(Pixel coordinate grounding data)
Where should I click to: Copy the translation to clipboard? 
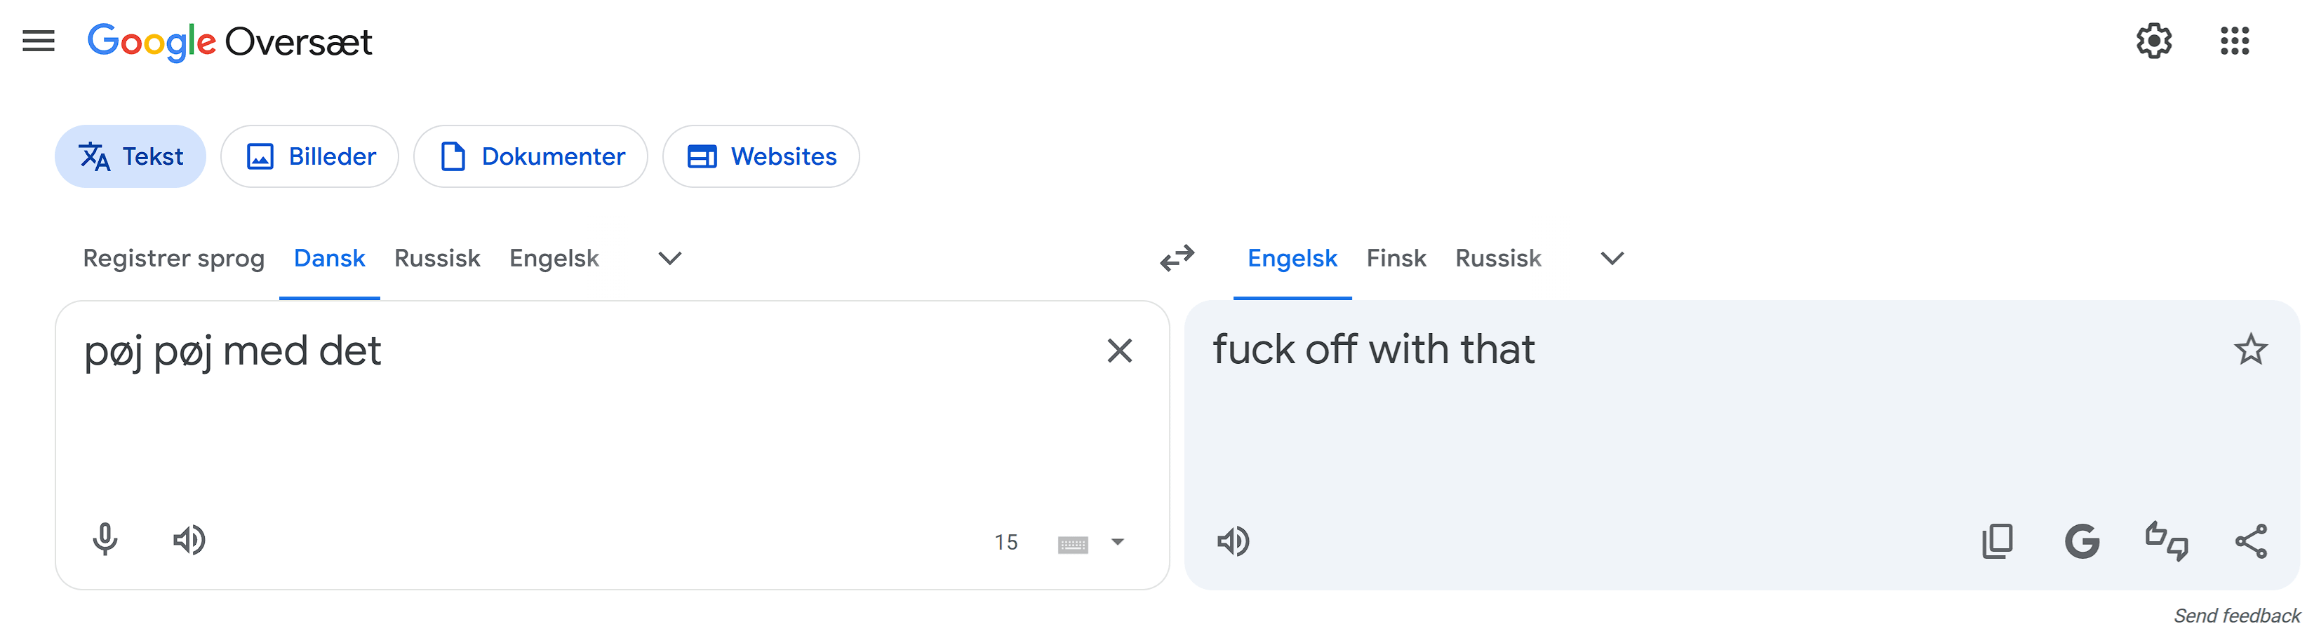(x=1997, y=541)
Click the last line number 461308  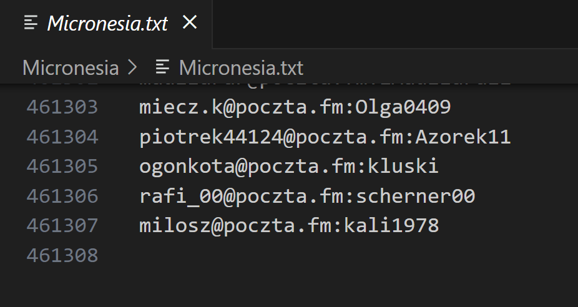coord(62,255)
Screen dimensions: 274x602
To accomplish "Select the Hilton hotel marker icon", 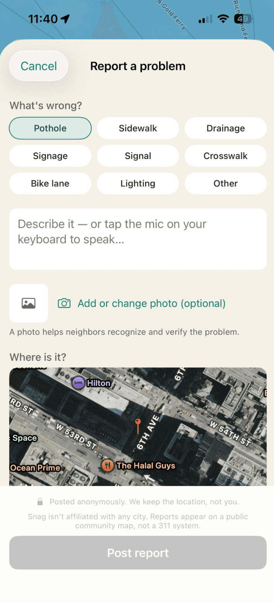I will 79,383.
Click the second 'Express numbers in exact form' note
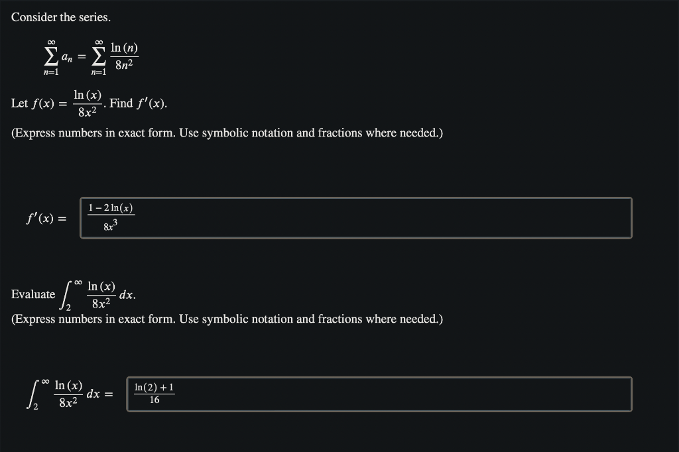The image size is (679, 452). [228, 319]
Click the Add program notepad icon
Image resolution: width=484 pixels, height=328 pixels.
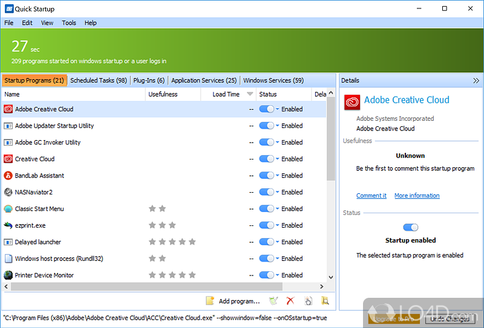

REQUIRED WORK
Your answer should consist solely of the lines from the one with "Click the second" through the last line of the entries, restated word for word, with the pictures omitted.

OUTPUT BELOW
Click the second 'Express numbers in exact form' note
The image size is (679, 452). [228, 319]
Click the Add program notepad icon
Image resolution: width=484 pixels, height=328 pixels.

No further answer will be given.